Washington dan London mengecam pertumpahan darah baru itu dan berupaya untuk mengobarkan konflik sektarian.

"AS mengecam keras aksi kekerasan yang kita saksikan pada hari ini," kata juru bicara Dewan Keamanan Nasional Mike Hammer dalam satu pernyataan.

"Kami percaya bahwa rakyat Irak akan masih menolak upaya-upaya yang dilakukan orang-orang garis keras untuk mengobarkan ketegangan antar kelompok," kata Hammer.

"Serangan-serangan ini tidak akan menghentikan kemajuan Irak.

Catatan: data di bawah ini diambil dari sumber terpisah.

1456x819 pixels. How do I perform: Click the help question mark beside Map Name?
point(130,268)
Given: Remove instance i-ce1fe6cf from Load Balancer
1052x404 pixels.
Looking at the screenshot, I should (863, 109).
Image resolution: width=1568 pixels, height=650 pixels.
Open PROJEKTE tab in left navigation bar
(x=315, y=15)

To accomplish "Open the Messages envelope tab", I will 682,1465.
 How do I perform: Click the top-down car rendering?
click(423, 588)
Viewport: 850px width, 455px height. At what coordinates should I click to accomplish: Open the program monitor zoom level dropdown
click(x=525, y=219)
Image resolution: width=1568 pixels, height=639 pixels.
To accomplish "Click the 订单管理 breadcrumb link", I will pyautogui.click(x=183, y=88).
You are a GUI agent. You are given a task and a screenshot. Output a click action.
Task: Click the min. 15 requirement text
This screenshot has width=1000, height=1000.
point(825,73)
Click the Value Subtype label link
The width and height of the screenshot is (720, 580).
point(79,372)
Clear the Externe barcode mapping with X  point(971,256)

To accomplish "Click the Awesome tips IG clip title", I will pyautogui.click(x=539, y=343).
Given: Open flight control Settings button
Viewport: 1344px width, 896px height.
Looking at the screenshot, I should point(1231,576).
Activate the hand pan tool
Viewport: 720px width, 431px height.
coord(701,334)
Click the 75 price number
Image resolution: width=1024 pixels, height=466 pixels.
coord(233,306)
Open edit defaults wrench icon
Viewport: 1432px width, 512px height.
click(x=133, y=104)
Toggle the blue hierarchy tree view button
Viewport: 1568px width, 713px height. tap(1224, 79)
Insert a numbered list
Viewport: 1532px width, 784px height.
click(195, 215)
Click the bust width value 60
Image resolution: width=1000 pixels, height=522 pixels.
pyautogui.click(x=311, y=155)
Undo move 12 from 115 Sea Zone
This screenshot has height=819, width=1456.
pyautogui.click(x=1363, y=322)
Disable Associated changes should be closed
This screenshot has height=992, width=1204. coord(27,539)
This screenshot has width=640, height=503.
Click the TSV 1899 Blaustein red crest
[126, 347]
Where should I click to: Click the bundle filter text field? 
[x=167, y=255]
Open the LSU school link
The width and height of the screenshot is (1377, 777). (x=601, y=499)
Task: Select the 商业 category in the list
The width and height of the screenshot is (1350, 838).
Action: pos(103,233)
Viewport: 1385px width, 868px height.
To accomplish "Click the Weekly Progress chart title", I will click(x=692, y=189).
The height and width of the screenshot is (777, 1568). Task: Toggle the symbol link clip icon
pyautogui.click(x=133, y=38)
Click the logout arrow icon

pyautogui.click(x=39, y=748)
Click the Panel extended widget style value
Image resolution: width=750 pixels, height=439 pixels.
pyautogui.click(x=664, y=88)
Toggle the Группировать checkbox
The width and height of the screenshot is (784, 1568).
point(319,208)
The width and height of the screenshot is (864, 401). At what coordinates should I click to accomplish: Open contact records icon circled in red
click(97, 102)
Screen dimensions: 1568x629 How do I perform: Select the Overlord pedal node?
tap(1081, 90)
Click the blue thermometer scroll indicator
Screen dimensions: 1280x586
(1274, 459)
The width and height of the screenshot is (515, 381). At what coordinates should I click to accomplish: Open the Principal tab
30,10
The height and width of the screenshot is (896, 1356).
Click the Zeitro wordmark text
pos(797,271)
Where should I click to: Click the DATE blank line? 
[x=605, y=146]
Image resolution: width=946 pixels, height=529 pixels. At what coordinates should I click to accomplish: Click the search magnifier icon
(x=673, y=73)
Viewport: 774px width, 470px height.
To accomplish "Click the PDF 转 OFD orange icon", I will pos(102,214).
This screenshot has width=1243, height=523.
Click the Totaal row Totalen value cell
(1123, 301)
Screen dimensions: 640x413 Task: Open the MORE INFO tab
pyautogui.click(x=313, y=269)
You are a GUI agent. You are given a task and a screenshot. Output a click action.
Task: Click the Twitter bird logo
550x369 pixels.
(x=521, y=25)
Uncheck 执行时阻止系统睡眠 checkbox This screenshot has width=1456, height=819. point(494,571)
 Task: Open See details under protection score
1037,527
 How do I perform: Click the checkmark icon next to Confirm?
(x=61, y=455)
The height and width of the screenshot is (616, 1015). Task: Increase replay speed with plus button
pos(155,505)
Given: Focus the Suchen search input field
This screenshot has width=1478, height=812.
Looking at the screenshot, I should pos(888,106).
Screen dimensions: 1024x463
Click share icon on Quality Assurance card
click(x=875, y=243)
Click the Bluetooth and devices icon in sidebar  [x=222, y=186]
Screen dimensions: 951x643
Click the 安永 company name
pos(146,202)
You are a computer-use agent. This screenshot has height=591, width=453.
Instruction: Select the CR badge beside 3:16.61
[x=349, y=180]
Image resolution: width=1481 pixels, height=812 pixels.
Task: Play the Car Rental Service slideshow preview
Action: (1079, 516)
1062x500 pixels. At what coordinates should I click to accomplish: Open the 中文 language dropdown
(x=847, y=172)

AS berdiri bersama rakyat Irak dan masih berkomitmen bagi kekuatan kita dan lamanya kemitraan kita," katanya.

Menteri Luar Negeri Inggris William Hague mengatakan dalam satu pernyataan: "Mereka bertanggung jawab atas pemboman barbar dan tidak peduli atas masa depan Irak serta penduduknya. Mereka hanya bermaksud memprovokasi ketegangan dan konflik."

Irak tampil tanpa pemerintahan sejak pemilu 7 Maret yang tak meyakinkan, yang dimenangkan tipis oleh kelompok Negara Hukum yang dipimpin Syiah dari Perdana Menteri Nuri al-Maliki kemudian disusul Iyad Allawi yang sebagian besar mendapat dukungan kelompok Iraqiya.

Keduanya terjebak dalam perundingan-perundingan tertutup dengan kelompok-kelompok politik lain, namun tidak mampu mengumpulkan mayoritas yang diperlukan untuk membentuk pemerintah.

Kekosongan kekuasaan menambah meningkatnya rasa ketidakamanan, dan para gerilyawan tampaknya berusaha untuk mengambil keuntungan.

Pemboman Selasa dan serangan-serangan terhadap orang-orang Kristen terjadi pada saat Irak berusaha bangkit kembali setelah invasi pimpinan Amerika tahun 2003, dan pertumpahan darah antar kelompok yang dilanjuti antara mayoritas Syiah serta menumbangkan elite Arab Sunni.

Pemboman terbaru itu memukul upaya-upaya negara untuk menarik investasi dan teknologi asing untuk membangun kembali negara yang porak poranda akibat perang.

Aksi kekerasan di Irak telah merosot drastis sejak pertumpahan darah antar kelompok mencapai puncaknya pada 2006 sampai 2997, namun serangan-serangan masih sering terjadi di Baghdad dan kota besar utara Mosul.

Pada Oktober tampak kekerasan paling sedikit sejak November 2009. Angka yang dikeluarkan oleh kementerian-kementerian pemerintah pekan ini menunjukkan, sebanyak 194 warga Irak tewas bulan lalu, termasuk 53 selama drama sandera pada hari Minggu. Tujuh orang yang tewas adalah anggota pasukan keamanan.